Both analyses use the same core methodology to compare the time to find the K-Nearest Neighbors for every single item in the dataset.

Parameter	Detail
Task	Benchmark K-Nearest Neighbors (KNN)
Datasets	MovieLens Small (~9.7k items) MovieLens Latest (~87k items)
Similarity Metric	Jaccard Similarity
Algorithm	`brute-force` (exhaustive $O(N^2)$ comparison)
CPU Library	`scikit-learn`
GPU Library	`RAPIDS cuML`
GPU Hardware	NVIDIA T4 (via Google Colab)

The Math: $O(N^2)$ Comparison

Both libraries use a "brute-force" algorithm, which means for a dataset with $N$ movies, they must compute the similarity for every single pair of movies.
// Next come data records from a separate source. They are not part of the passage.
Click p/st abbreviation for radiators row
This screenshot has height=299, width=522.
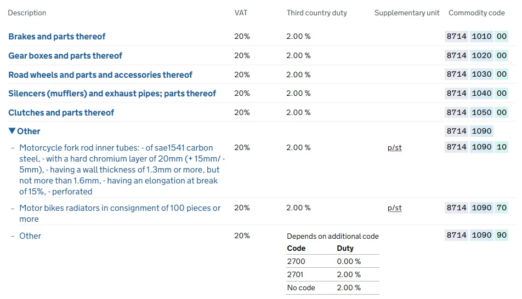[x=394, y=208]
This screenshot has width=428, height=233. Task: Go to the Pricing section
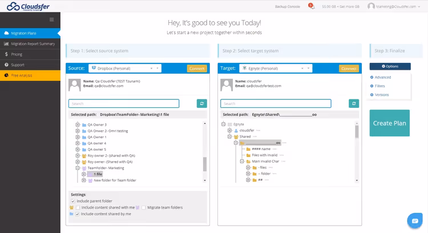[30, 54]
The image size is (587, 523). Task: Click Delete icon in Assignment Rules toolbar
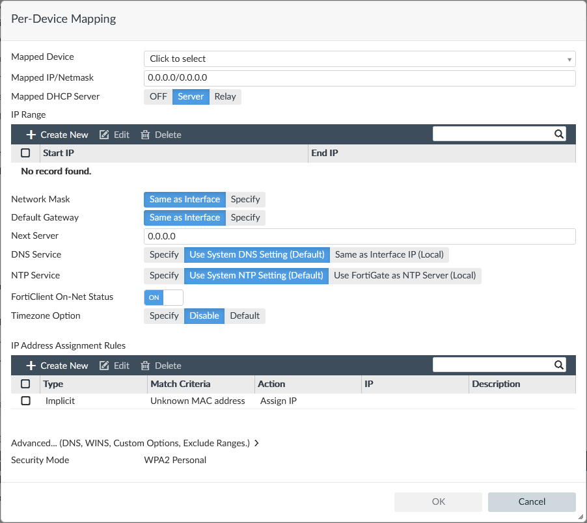pyautogui.click(x=145, y=366)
This is an $O(N^2)$ operation.

Total Comparisons

MovieLens Small ($N \approx 9,700$): Total Comparisons $\approx \frac{N^2}{2} \approx \frac{9,700^2}{2} \approx$ 47 Million Comparisons!
MovieLens Latest ($N \approx 87,000$): Total Comparisons $\approx \frac{N^2}{2} \approx \frac{87,000^2}{2} \approx$ 7.6 Billion Comparisons!

The Metric: Jaccard Similarity

The similarity metric used is Jaccard Similarity, which calculates the ratio of shared genres to the total unique genres between two movies:

$$ J(A, B) = \frac{|A \cap B|}{|A \cup B|} $$

Where $A$ and $B$ are the sets of genres for two movies.

How to Run This Benchmark

The notebooks are designed to run in Google Colab.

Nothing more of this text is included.